Monday, August 19, 2013

I enjoy nausea and exotic turds as much as the next guy, but this is insane.

First, don’t miss this exciting, limited-time offer! Howdygramsters … let me know if you want to try a free sample of Wal-Mart’s excellent store-brand Great Value toilet paper and I’ll send you a nice, unused piece to enjoy in the privacy of your own home!
Great Value is the best toilet paper EVER, people. It’s half the price of name brands, stronger, softer, TWO-PLY, and only $6.47 for a dozen big rolls. However, according to online reviews it’s usually hard to find in Wal-Mart’s retail stores because it sells out really fast so you should probably just think about ordering it online like I do. And you’ll even get FREE SHIPPING if you spend $45 or more, which is easy to do if you throw in some Ziploc bags, a couple cans of coffee, socks, Velveeta and a big tub of Tide Pods. (I love Tide Pods.)
And now for the latest from Club Meds, my never-ending struggle with prescription medications and their killer side effects. A couple of days ago I posted about Trilipix, a cholesterol medication that Dr. M prescribed after my checkup a couple of weeks ago. I found so many negative patient reviews online — thank God — that I wouldn’t even let Sam pick it up from the pharmacy. So what’s next? This morning I find out that Dr. M wants me to take Cholestyramine instead, a cholesterol medication with none of the same side effects as Trilipix or the statin drugs. (Statins tried to murder me.) So Sam stopped at CVS today and picked up my Cholestyramine prescription.

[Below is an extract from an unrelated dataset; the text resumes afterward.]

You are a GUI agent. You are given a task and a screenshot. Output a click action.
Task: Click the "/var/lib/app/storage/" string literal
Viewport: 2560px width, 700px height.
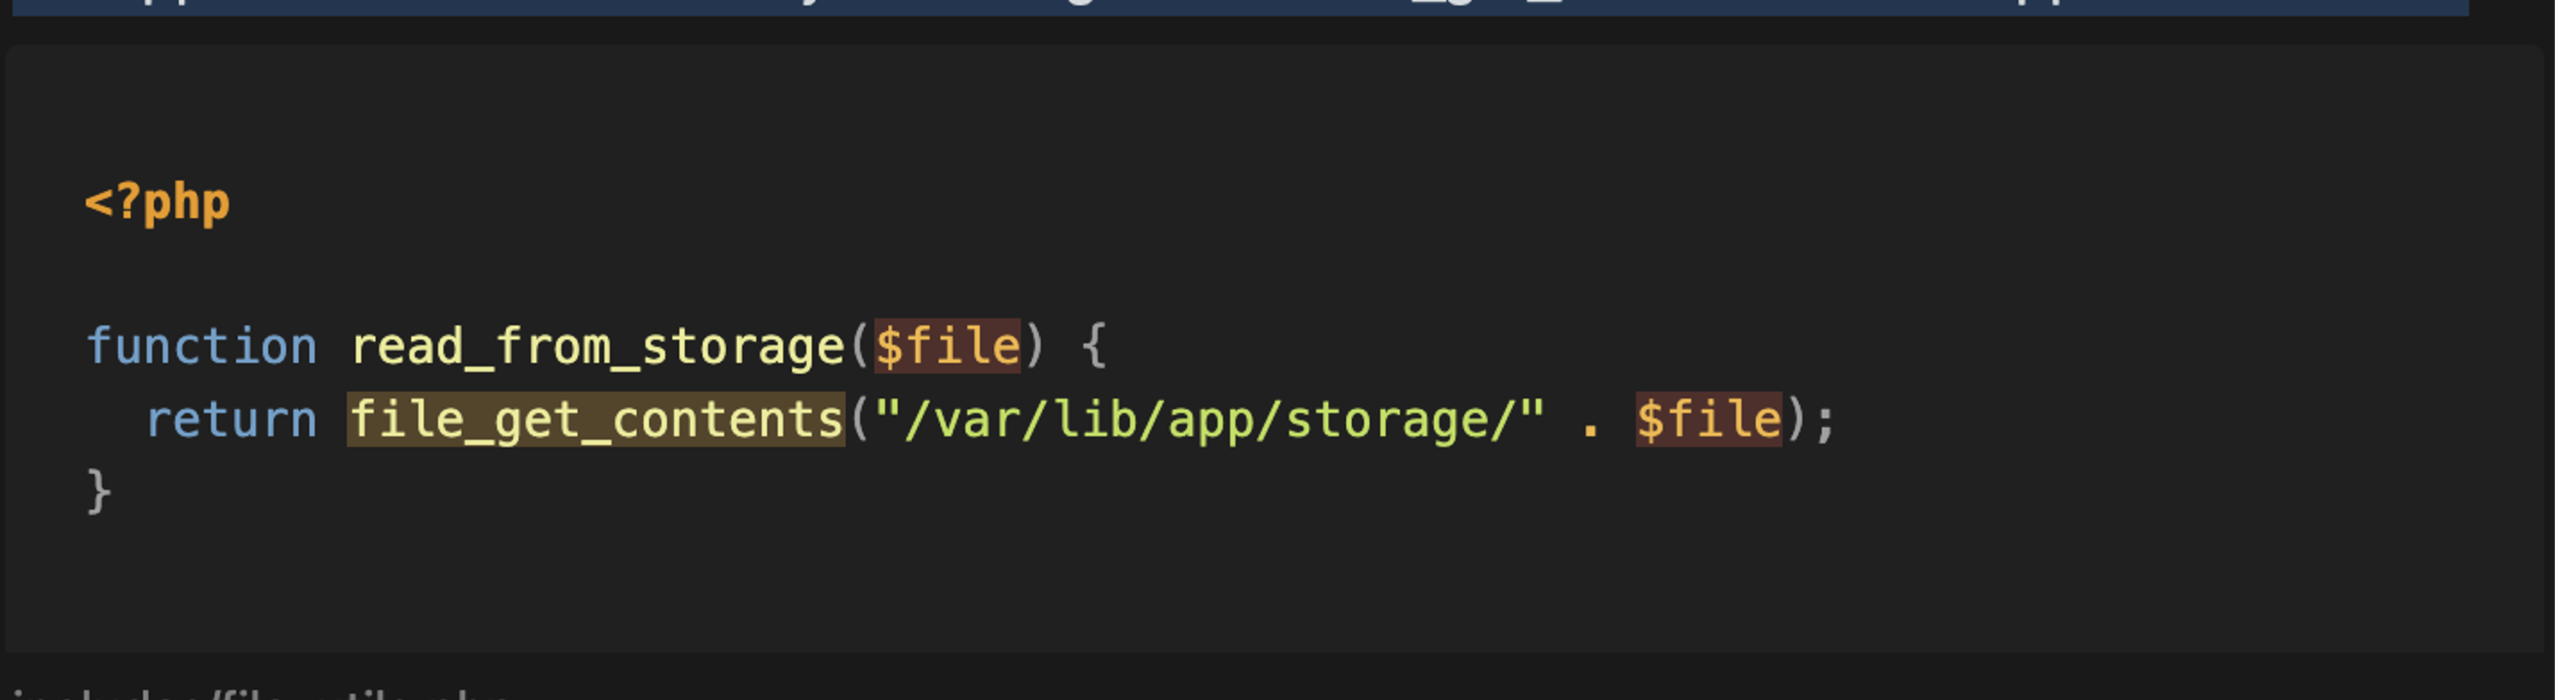1209,419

Unfortunately, here’s the thing. Cholestyramine is a DISGUSTING POWDER, like from the 19th century. Not a pill, not a capsule: A POWDER. It’s orange-flavored and comes in little individual-dose packets that are loaded with sugar. SUGAR! You’re supposed to stir this horseshit into juice or applesauce twice a day to try and disguise the texture and flavor, but the big snag is that I’m DIABETIC and I don’t — actually, can’t — consume juice or applesauce because it’s loaded with carbs. Holy mother of crap.

But wait ... there’s more! I did some research online this afternoon and apparently Cholestyramine is most commonly prescribed for uncontrollable diarrhea, NOT high cholesterol. The most common side effects include constipation, gas, bloating, black tarry stools, abdominal pain and vomiting.

Look, I enjoy nausea and exotic turds as much as the next guy, but THIS IS INSANE.

So I guess I’m back at square one again. I refuse to take Cholestyramine just like I refused to take Trilipix, Pravastatin, Atorvastatin and Lopid. The point is, if you don’t advocate for yourself, nobody will. I sincerely hope Dr. M isn’t getting sick of me because I’m still extremely fond of her.

I’ve got a lot more fascinating material waiting in the wings — including a double-whammy Putz of the Week award — but I think I’ll publish this post for now and start another one after dinner because all of a sudden I’m really hungry. Thank you.